-- Task instructions --
Give back exactly the lines of the material below, starting with the line with "You are a computer-use agent. The" and going on through the line with "Expand address via".

-- Material for this exercise --
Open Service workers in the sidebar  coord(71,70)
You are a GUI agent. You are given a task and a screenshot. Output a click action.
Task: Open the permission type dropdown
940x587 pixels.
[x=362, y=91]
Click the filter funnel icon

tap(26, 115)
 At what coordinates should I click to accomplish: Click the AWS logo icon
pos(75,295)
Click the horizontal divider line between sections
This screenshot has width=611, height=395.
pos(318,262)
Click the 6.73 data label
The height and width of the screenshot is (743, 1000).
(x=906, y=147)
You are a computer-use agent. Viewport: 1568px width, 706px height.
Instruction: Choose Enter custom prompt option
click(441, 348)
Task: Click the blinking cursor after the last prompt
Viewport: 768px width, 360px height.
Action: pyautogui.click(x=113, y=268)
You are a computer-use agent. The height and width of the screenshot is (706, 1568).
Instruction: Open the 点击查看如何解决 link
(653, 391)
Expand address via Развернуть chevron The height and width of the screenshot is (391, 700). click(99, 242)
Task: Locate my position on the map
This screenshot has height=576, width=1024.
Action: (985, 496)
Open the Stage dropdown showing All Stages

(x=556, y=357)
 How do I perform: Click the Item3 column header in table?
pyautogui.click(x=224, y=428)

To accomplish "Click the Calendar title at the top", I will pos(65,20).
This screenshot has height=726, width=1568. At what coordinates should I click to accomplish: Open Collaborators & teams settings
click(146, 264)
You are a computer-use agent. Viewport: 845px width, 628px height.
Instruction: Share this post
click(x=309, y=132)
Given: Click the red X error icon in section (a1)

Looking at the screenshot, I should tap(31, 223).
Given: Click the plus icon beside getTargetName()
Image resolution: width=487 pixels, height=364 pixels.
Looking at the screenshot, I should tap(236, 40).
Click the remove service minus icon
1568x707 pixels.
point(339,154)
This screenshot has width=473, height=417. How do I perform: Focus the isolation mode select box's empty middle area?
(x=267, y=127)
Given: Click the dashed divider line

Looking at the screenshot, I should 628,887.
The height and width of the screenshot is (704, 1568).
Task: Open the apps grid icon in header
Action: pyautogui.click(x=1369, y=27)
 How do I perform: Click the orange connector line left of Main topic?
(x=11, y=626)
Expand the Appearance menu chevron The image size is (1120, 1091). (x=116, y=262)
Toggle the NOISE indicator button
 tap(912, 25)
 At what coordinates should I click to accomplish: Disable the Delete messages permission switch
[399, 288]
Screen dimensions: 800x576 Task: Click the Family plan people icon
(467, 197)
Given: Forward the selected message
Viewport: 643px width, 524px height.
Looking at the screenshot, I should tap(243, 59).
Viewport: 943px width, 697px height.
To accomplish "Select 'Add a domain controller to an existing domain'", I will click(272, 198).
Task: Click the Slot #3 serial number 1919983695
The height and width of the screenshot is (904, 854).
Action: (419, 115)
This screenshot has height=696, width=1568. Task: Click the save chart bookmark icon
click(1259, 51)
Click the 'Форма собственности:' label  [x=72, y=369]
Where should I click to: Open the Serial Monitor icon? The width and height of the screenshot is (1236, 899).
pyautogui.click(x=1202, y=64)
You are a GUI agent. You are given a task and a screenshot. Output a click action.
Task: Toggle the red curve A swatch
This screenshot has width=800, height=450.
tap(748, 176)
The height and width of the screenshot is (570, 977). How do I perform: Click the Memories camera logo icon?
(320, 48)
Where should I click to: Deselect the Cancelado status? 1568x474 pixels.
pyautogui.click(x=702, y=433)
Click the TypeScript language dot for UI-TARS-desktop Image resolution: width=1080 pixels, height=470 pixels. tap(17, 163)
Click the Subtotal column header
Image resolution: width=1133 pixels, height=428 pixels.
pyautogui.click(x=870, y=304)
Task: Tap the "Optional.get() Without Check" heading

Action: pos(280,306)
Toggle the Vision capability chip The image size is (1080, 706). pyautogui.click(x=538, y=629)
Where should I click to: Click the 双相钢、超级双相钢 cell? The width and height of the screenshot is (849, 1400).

-- Output below --
You are a computer-use agent. The height and width of the screenshot is (706, 1568).
Instruction: Open the 点击查看如何解决 link
(653, 391)
Expand address via Развернуть chevron The height and width of the screenshot is (391, 700). click(99, 242)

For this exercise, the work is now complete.